## [Problem requirements]
Write out again the lines beginning with the one that holds "Task: Click the" and continuing through the one that holds "Action: [x=2247, y=887]", putting "lower right" where "bottom right" stands and changing nothing else. Leave the pictures out of your answer.

## [Material to process]
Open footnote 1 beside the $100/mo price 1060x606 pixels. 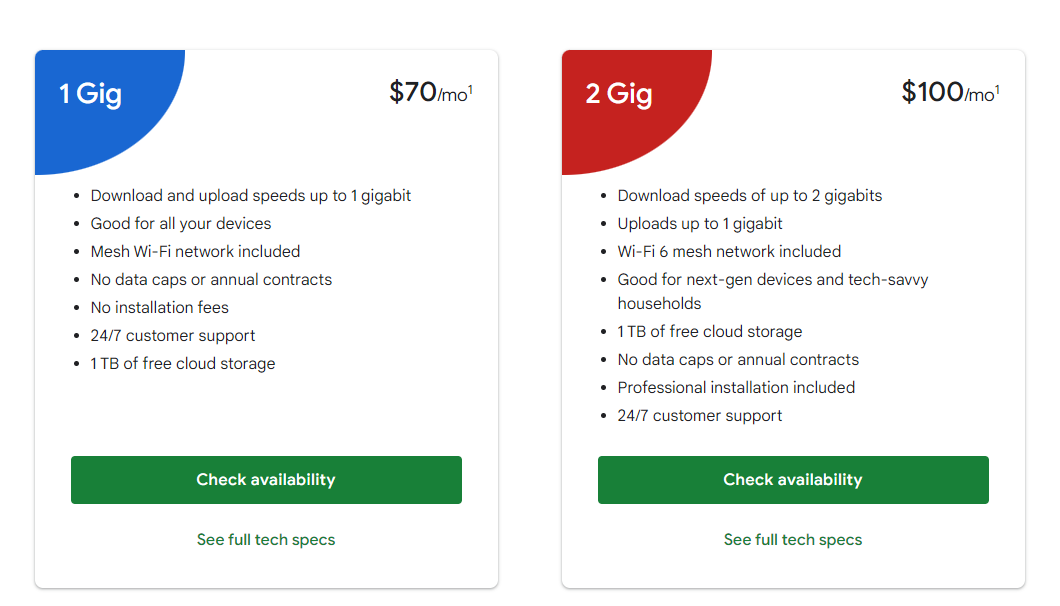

...

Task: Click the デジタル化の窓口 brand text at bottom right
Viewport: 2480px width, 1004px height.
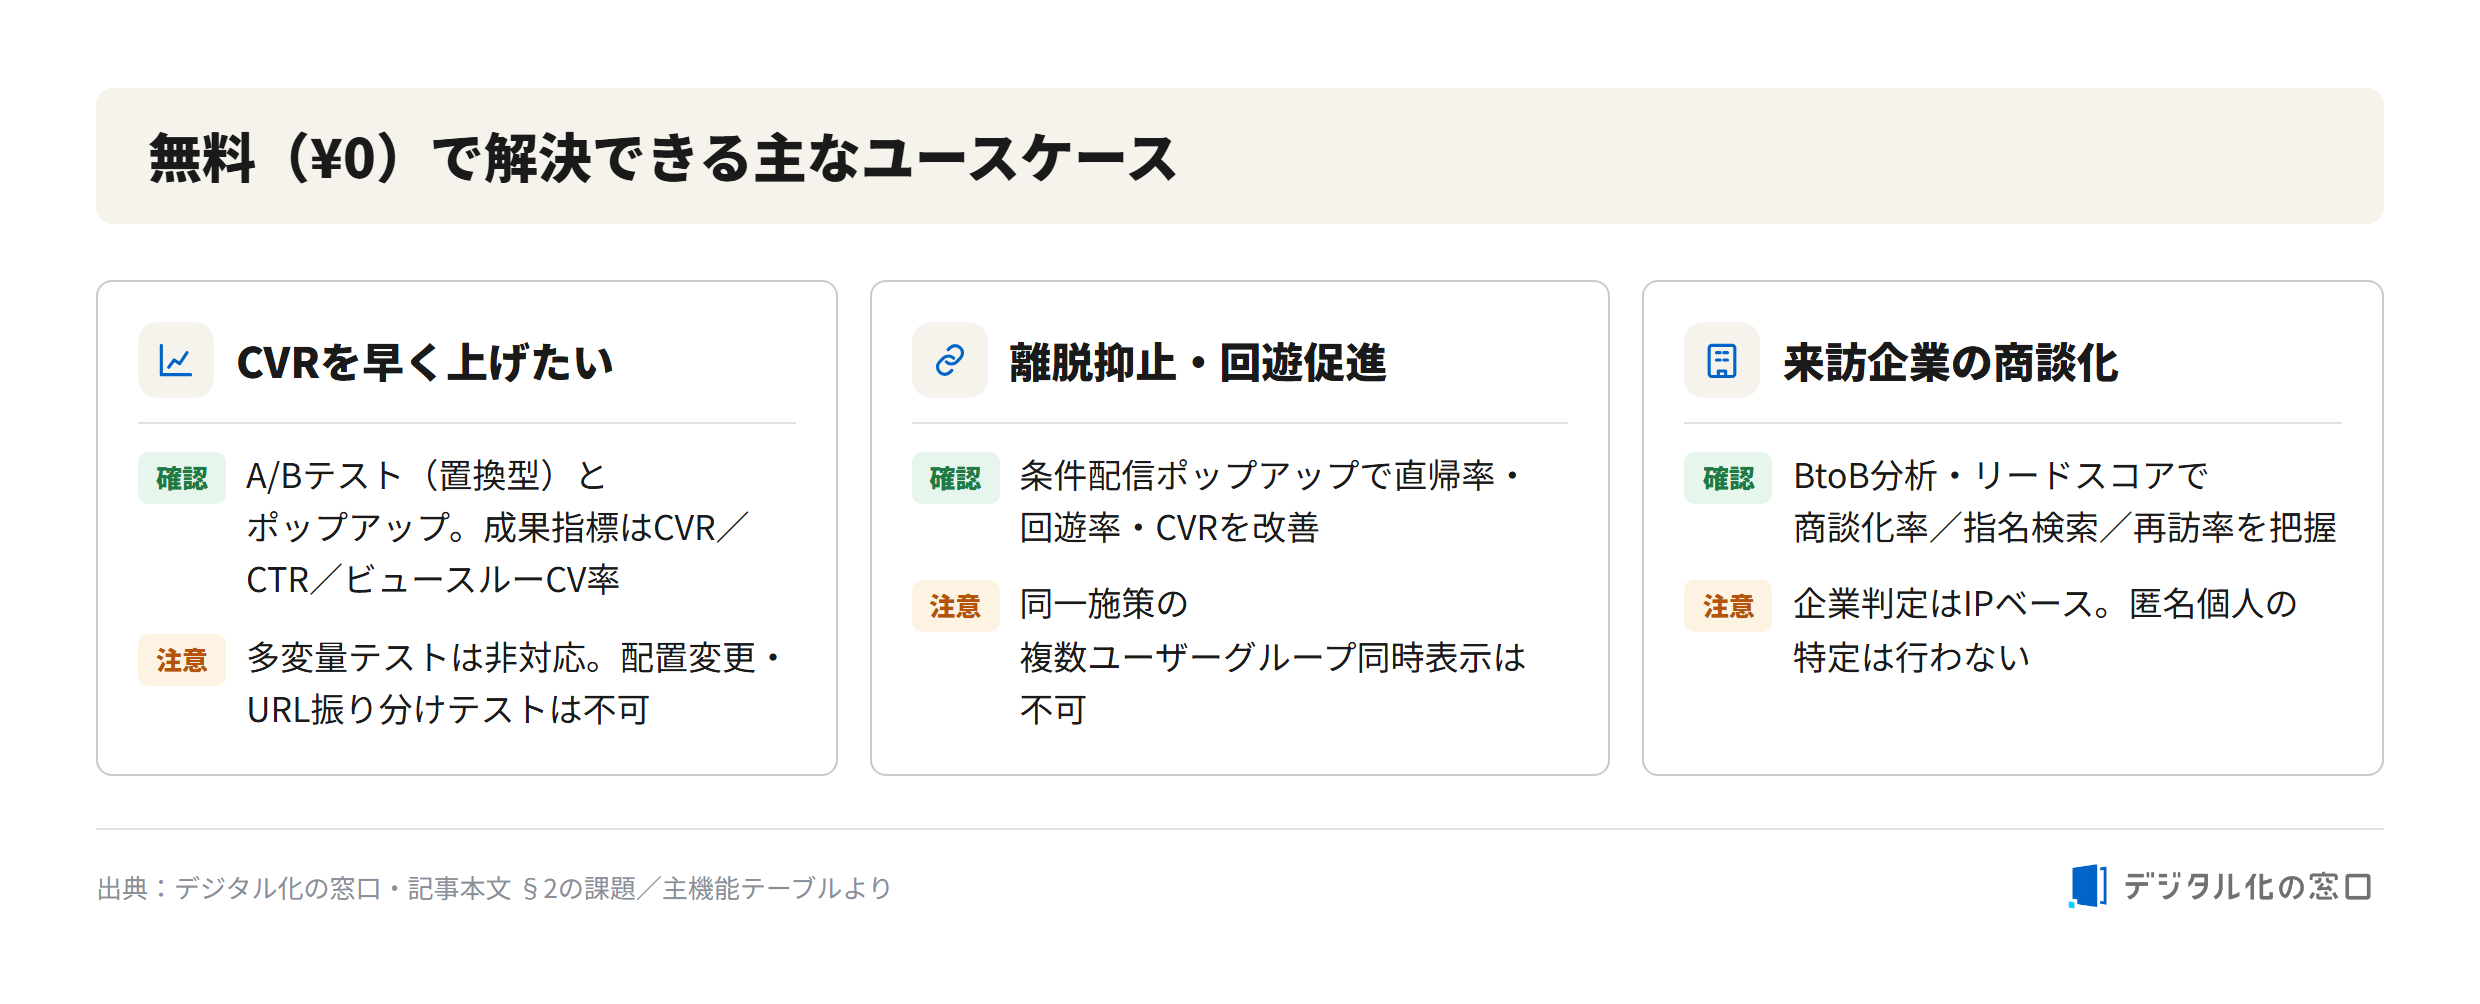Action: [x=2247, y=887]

...

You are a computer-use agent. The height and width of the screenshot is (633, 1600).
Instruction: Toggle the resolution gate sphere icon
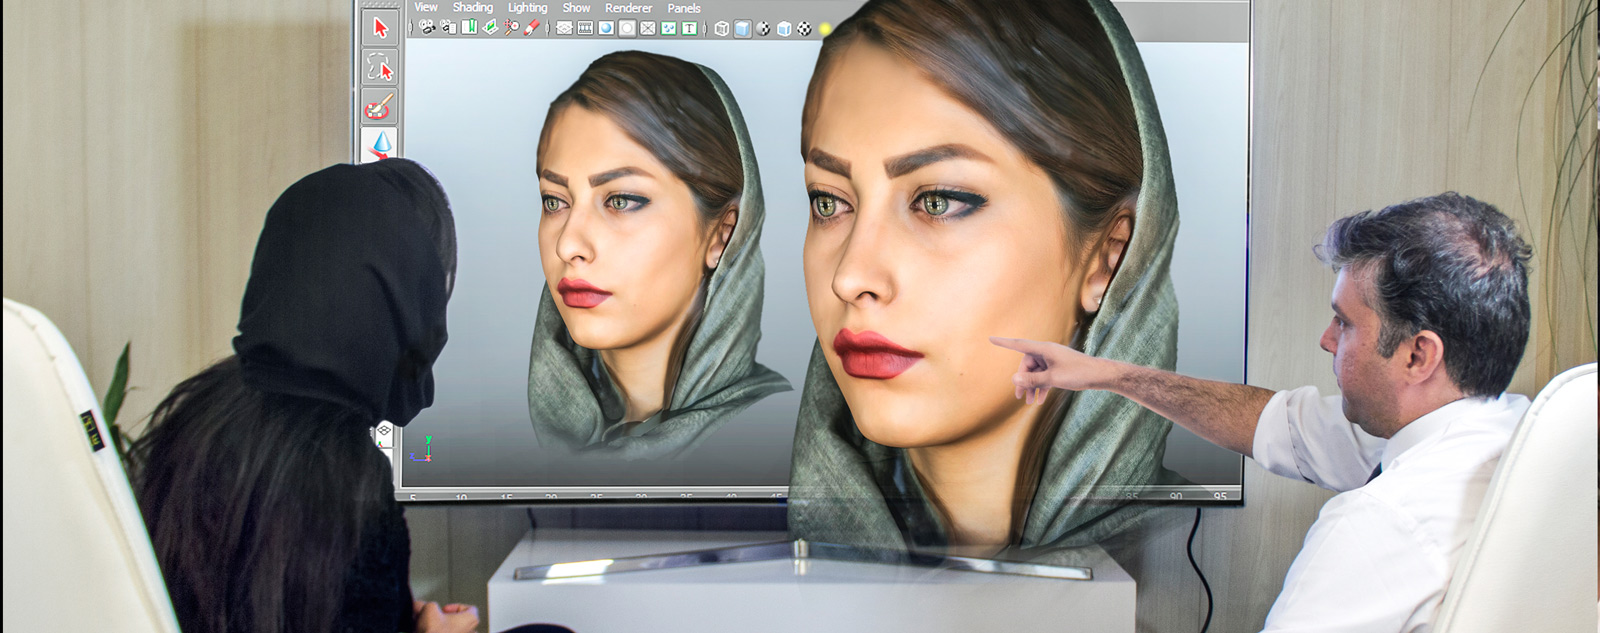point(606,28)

## [Reply to the task]
Task: Click the デジタル化の窓口 brand text at lower right
Viewport: 2480px width, 1004px height.
Action: [x=2247, y=887]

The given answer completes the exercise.